The stakes in mortgage are simply too high. We operate in one of the most regulated industries in the country, where compliance, data security, and consumer trust aren’t marketing buzzwords — they’re survival. Borrowers are making the single largest financial transaction of their lives. If AI gives them the wrong answer, or even creates the impression that advice is automated and unverified, the result is more than a bad experience — it’s a compliance risk and a reputational disaster.
So where should AI start in lending? Behind the scenes.
Rule-Based AI: The Responsible Entry Point
The least risky and most valuable place to begin is with rule-based automation in the back office. Automating underwriting checks, workflow routing, and document recognition doesn’t make headlines, but it delivers measurable ROI. It cuts cycle times, reduces errors, and allows staff to focus on judgment-based work where humans excel. Most importantly, it can be deployed safely without ever touching the borrower.
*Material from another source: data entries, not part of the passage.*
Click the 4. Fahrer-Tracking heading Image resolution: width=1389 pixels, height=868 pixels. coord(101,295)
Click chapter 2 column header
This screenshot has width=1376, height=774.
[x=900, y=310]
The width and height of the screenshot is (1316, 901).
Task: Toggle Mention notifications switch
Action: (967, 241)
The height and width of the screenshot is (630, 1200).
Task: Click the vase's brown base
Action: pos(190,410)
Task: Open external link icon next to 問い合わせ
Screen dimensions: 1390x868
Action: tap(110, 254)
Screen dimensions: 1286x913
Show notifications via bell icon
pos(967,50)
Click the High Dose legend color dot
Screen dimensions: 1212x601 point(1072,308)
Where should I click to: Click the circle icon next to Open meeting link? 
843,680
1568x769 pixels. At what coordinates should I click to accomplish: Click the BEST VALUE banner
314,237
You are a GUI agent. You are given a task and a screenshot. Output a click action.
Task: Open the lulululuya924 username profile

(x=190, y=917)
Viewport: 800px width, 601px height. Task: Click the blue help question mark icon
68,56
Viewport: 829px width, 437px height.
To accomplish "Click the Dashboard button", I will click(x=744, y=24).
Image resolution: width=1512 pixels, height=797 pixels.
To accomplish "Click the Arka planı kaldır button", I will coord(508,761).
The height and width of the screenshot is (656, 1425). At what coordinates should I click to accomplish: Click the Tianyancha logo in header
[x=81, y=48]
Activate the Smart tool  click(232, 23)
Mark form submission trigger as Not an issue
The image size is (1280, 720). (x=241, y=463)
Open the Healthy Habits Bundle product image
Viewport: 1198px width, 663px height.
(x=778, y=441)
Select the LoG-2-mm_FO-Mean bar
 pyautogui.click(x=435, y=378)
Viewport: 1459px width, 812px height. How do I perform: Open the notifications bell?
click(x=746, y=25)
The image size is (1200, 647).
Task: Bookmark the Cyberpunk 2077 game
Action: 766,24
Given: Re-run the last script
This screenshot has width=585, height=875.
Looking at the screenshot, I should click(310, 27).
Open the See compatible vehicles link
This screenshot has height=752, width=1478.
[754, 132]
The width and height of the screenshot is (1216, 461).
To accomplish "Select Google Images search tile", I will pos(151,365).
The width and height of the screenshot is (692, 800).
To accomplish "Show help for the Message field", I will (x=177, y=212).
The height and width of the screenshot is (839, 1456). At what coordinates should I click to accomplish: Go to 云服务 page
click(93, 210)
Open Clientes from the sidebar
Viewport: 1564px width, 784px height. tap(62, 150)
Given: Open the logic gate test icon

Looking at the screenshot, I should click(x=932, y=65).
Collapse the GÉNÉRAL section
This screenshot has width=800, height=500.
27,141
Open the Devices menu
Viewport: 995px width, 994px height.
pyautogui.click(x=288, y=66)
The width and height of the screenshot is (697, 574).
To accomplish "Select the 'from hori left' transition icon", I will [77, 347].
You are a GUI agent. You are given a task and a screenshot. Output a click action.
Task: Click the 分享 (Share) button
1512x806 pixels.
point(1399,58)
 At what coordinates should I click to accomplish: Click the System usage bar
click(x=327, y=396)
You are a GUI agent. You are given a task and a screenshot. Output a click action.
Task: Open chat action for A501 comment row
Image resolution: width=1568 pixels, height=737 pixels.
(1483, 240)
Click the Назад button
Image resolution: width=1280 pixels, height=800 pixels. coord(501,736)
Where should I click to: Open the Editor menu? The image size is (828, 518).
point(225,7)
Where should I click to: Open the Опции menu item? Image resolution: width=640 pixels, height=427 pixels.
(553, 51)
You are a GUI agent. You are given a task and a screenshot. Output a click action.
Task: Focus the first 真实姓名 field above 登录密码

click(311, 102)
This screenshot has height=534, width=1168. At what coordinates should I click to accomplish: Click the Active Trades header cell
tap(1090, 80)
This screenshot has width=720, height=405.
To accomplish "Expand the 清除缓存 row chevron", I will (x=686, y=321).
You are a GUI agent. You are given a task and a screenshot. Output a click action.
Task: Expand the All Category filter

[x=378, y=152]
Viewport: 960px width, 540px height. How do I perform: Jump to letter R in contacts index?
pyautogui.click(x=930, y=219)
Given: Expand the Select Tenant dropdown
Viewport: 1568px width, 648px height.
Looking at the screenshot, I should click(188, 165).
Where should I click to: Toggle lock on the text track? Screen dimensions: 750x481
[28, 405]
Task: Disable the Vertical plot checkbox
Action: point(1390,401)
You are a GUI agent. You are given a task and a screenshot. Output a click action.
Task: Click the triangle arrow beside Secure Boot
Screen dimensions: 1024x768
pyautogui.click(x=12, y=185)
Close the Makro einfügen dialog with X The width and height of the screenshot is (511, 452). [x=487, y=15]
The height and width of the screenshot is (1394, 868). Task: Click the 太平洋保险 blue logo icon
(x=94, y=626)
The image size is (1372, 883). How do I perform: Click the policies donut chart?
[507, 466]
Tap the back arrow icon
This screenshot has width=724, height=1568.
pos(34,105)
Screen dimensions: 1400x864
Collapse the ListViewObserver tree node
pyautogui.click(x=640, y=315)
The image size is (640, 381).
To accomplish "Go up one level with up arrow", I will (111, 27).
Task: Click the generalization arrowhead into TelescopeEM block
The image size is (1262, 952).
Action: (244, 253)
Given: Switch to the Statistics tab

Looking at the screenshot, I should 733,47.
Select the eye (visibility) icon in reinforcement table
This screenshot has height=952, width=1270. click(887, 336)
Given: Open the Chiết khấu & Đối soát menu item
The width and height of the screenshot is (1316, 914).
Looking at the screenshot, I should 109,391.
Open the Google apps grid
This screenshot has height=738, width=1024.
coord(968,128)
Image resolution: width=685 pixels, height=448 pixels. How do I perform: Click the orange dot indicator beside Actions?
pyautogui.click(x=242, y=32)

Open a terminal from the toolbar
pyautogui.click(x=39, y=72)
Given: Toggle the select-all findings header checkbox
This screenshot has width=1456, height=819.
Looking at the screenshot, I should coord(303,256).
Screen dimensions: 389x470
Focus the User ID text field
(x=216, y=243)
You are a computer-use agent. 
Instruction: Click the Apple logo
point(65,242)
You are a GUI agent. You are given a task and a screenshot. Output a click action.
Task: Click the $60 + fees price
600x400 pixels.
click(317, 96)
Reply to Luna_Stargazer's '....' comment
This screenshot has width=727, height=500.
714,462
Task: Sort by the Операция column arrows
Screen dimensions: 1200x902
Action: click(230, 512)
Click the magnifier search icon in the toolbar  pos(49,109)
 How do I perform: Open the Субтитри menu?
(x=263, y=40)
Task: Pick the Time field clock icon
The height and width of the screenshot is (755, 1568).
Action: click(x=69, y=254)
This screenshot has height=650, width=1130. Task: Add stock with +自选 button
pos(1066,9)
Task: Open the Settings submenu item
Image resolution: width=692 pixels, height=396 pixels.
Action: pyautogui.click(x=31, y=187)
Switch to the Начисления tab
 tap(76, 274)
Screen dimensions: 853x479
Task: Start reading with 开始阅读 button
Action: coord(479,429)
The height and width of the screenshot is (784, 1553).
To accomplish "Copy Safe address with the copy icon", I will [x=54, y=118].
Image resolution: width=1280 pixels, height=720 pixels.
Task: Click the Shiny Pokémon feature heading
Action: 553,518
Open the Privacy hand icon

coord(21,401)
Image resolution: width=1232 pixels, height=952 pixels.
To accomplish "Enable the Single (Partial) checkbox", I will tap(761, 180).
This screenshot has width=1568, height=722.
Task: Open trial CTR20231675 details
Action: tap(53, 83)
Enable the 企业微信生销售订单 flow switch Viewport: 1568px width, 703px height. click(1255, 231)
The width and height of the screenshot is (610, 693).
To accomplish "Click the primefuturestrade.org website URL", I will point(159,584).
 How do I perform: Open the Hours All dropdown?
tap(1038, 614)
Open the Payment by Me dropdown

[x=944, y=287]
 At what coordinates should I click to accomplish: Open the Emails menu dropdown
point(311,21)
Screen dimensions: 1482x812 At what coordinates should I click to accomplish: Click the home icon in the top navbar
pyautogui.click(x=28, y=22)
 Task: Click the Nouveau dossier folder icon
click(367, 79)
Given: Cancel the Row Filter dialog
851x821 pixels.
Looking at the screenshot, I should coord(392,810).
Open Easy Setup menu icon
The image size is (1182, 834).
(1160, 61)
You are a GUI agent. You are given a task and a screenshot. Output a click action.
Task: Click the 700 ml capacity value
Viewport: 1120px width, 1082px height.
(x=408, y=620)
This is the “back-office first” philosophy we’ve embraced at Mortgage Automation Technologies (MAT) with The BIG Point of Sale. It’s not about chasing hype — it’s about building a foundation where efficiency and compliance go hand-in-hand.
Generative AI for Staff: Intelligence Without Risk
Once you have the basics in place, the next logical layer is generative AI — but still not consumer-facing. Loan officers, processors, and executives benefit enormously from AI that can interpret data, generate insights, and answer operational questions in plain English.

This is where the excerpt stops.